[DATA TO EXAMINE Boundary: Start]

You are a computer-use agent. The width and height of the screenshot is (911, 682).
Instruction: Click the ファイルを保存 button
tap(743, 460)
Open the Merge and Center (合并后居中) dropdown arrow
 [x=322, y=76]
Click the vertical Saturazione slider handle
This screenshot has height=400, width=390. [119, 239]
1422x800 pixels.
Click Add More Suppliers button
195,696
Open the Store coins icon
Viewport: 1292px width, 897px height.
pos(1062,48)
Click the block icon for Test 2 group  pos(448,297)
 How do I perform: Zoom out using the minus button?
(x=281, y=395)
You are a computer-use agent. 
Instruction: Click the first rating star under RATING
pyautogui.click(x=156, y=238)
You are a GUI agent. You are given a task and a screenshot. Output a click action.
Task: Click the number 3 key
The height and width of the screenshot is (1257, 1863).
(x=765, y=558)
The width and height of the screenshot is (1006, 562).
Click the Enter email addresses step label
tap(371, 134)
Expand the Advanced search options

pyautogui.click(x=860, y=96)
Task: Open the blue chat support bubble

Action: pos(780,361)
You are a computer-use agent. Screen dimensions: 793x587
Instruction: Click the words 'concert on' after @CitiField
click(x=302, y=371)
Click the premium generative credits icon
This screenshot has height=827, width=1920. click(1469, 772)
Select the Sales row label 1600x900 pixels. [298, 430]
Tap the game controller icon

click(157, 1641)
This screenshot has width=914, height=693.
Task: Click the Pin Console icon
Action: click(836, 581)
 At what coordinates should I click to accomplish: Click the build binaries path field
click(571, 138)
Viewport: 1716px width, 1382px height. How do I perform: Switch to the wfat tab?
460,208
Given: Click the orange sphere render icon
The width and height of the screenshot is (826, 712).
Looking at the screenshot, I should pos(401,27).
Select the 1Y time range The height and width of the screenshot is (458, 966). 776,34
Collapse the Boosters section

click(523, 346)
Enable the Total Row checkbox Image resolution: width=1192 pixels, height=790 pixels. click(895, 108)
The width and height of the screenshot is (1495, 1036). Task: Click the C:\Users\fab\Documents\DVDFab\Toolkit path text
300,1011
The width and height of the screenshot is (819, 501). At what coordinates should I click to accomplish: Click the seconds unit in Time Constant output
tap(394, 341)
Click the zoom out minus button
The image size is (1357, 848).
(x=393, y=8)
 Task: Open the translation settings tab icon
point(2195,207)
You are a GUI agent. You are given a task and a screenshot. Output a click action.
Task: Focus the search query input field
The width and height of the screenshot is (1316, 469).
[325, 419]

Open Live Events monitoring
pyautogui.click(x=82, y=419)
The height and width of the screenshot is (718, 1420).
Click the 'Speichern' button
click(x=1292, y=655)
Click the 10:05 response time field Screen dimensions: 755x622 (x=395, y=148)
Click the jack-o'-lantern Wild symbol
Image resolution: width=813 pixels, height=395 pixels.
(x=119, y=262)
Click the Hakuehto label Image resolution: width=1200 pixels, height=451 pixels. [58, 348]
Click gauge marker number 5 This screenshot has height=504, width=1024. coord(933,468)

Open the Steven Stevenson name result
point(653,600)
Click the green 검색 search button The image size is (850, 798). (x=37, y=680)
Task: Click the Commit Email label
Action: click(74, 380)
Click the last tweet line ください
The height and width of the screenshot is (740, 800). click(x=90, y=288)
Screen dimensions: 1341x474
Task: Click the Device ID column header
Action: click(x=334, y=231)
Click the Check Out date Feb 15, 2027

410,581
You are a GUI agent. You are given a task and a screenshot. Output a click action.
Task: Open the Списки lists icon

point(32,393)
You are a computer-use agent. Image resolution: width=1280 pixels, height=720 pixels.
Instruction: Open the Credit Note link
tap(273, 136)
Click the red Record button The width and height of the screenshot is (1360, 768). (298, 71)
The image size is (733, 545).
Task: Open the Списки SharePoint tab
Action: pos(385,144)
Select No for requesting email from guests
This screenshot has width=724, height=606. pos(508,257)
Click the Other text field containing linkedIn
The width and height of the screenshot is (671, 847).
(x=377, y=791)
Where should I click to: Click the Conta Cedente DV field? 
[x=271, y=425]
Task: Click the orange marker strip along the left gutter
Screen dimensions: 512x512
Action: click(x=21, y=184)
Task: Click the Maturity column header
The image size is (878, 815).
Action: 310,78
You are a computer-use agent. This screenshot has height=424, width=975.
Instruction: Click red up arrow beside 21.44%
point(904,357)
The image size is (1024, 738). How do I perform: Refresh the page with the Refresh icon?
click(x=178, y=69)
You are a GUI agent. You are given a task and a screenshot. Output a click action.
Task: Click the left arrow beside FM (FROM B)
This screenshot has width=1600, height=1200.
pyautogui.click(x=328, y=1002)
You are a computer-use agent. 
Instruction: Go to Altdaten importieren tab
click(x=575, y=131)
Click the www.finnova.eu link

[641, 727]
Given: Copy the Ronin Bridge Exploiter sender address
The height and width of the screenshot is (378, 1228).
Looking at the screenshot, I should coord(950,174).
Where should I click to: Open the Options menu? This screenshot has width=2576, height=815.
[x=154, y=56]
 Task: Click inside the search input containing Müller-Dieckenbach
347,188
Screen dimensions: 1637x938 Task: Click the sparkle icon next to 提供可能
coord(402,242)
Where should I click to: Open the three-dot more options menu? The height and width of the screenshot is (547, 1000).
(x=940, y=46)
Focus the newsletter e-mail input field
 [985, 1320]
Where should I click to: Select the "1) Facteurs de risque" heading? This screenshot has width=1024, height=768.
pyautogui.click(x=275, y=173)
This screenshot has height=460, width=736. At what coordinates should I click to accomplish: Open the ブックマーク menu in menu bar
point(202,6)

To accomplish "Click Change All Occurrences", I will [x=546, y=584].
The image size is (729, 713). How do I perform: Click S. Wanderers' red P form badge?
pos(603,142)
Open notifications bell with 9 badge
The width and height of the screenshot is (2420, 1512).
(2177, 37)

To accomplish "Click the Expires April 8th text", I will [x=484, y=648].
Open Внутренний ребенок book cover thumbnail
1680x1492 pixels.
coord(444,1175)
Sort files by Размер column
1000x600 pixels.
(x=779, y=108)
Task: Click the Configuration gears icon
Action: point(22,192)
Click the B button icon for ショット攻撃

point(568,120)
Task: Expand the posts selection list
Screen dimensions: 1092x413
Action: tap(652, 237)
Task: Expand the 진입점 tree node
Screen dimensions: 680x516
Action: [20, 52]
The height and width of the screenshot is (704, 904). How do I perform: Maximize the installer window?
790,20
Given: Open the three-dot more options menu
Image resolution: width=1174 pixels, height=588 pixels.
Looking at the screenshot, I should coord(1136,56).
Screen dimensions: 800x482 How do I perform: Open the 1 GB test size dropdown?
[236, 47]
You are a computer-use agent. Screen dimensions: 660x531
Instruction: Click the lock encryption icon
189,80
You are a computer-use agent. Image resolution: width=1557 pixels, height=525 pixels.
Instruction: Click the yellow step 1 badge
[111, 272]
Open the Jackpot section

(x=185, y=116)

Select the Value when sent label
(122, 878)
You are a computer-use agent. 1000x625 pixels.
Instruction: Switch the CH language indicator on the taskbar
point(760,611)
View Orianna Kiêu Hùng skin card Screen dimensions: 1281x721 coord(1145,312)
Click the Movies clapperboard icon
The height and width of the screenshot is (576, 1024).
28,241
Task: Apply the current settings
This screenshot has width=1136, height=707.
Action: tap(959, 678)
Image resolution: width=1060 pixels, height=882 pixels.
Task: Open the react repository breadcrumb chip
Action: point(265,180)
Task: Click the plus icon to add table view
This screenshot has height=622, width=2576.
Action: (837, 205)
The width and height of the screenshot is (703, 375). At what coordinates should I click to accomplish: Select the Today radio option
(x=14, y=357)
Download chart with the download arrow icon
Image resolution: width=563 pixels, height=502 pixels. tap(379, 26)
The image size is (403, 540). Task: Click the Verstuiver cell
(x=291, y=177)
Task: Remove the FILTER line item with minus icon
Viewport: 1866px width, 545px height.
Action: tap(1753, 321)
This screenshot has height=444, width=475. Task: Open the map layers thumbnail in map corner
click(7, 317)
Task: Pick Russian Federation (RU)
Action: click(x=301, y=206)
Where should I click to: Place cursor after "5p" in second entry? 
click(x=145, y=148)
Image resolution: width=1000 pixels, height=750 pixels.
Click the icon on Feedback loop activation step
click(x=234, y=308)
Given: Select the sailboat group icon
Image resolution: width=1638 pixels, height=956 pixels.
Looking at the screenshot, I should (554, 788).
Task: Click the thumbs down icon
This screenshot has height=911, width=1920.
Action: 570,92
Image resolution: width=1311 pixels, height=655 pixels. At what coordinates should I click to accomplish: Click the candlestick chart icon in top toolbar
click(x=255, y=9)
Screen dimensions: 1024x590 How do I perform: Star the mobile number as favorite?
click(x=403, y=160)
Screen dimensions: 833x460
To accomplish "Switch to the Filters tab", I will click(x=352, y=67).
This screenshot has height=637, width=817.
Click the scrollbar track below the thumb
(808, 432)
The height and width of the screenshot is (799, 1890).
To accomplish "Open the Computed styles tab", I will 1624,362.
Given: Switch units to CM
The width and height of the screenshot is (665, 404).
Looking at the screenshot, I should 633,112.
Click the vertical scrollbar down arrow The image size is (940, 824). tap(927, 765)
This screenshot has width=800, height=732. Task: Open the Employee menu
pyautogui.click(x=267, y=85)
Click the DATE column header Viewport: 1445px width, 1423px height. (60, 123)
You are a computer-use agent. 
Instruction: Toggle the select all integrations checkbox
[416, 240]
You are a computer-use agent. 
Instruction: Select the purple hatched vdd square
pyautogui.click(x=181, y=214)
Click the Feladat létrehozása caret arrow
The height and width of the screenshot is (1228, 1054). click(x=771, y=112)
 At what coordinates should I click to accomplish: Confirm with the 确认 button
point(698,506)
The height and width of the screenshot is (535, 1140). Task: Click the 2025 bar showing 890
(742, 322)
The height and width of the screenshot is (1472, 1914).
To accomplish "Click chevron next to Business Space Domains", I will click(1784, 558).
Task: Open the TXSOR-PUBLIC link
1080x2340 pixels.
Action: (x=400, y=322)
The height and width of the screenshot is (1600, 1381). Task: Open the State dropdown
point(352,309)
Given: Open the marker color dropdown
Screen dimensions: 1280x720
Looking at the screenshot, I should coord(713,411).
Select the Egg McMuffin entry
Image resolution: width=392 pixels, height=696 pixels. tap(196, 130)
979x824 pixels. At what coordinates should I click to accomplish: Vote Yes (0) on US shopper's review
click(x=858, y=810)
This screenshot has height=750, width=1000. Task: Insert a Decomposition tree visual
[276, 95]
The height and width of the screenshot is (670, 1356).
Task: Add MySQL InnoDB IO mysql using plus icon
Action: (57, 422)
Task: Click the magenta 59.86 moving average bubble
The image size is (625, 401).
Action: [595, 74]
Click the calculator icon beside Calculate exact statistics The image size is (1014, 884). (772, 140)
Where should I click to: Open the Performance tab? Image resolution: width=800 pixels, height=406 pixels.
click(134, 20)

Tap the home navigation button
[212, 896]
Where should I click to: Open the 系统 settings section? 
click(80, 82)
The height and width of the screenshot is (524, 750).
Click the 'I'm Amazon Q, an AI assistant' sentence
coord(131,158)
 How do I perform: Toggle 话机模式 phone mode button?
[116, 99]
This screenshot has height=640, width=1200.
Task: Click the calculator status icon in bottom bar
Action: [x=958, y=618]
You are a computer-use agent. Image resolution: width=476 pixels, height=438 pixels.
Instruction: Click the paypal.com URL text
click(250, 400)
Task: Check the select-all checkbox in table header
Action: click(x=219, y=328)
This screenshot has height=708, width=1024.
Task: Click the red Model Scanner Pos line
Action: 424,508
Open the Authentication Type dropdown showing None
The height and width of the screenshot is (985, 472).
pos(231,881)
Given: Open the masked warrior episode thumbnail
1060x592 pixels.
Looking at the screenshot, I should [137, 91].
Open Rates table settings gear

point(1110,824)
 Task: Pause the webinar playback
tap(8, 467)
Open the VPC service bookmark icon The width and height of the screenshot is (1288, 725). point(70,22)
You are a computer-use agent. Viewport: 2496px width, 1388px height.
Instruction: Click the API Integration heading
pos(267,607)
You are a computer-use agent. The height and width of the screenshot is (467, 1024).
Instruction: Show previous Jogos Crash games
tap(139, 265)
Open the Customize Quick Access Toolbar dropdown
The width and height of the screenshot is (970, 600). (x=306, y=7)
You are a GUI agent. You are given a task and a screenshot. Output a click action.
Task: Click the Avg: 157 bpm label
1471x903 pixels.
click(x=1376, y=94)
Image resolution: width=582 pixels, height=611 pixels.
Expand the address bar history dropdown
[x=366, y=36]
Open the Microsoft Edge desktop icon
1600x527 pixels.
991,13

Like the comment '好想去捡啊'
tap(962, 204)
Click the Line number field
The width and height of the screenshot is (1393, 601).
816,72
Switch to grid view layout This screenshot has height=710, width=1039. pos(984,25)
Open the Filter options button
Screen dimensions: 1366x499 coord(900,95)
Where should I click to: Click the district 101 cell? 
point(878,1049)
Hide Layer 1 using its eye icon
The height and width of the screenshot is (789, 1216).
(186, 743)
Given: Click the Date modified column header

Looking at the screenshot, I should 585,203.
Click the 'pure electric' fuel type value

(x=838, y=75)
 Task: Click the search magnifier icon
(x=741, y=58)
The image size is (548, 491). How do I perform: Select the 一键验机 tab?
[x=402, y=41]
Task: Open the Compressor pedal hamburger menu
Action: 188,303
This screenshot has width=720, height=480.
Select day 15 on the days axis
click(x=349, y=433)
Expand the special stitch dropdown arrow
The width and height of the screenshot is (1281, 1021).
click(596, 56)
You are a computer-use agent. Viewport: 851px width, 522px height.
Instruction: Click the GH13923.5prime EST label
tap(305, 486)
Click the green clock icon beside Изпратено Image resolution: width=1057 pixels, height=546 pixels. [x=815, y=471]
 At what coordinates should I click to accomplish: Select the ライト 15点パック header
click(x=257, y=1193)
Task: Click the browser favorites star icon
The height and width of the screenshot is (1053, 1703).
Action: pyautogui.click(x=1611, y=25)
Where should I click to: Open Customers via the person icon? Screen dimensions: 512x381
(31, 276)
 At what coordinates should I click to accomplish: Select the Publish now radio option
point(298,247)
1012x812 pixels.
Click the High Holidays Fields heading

[DATA TO EXAMINE Boundary: End]

_AIM OF THE TASK_
In the material above, locate the line containing "The height and width of the screenshot is (524, 750)." and the line containing "Image resolution: width=582". Transcribe exactly those two lines and every line between them, and nothing more.

_RESPONSE AREA_
The height and width of the screenshot is (524, 750).
Click the 'I'm Amazon Q, an AI assistant' sentence
coord(131,158)
 How do I perform: Toggle 话机模式 phone mode button?
[116, 99]
This screenshot has height=640, width=1200.
Task: Click the calculator status icon in bottom bar
Action: [x=958, y=618]
You are a computer-use agent. Image resolution: width=476 pixels, height=438 pixels.
Instruction: Click the paypal.com URL text
click(250, 400)
Task: Check the select-all checkbox in table header
Action: click(x=219, y=328)
This screenshot has height=708, width=1024.
Task: Click the red Model Scanner Pos line
Action: 424,508
Open the Authentication Type dropdown showing None
The height and width of the screenshot is (985, 472).
pos(231,881)
Given: Open the masked warrior episode thumbnail
1060x592 pixels.
Looking at the screenshot, I should [137, 91].
Open Rates table settings gear

point(1110,824)
 Task: Pause the webinar playback
tap(8, 467)
Open the VPC service bookmark icon The width and height of the screenshot is (1288, 725). point(70,22)
You are a computer-use agent. Viewport: 2496px width, 1388px height.
Instruction: Click the API Integration heading
pos(267,607)
You are a computer-use agent. The height and width of the screenshot is (467, 1024).
Instruction: Show previous Jogos Crash games
tap(139, 265)
Open the Customize Quick Access Toolbar dropdown
The width and height of the screenshot is (970, 600). (x=306, y=7)
You are a GUI agent. You are given a task and a screenshot. Output a click action.
Task: Click the Avg: 157 bpm label
1471x903 pixels.
click(x=1376, y=94)
Image resolution: width=582 pixels, height=611 pixels.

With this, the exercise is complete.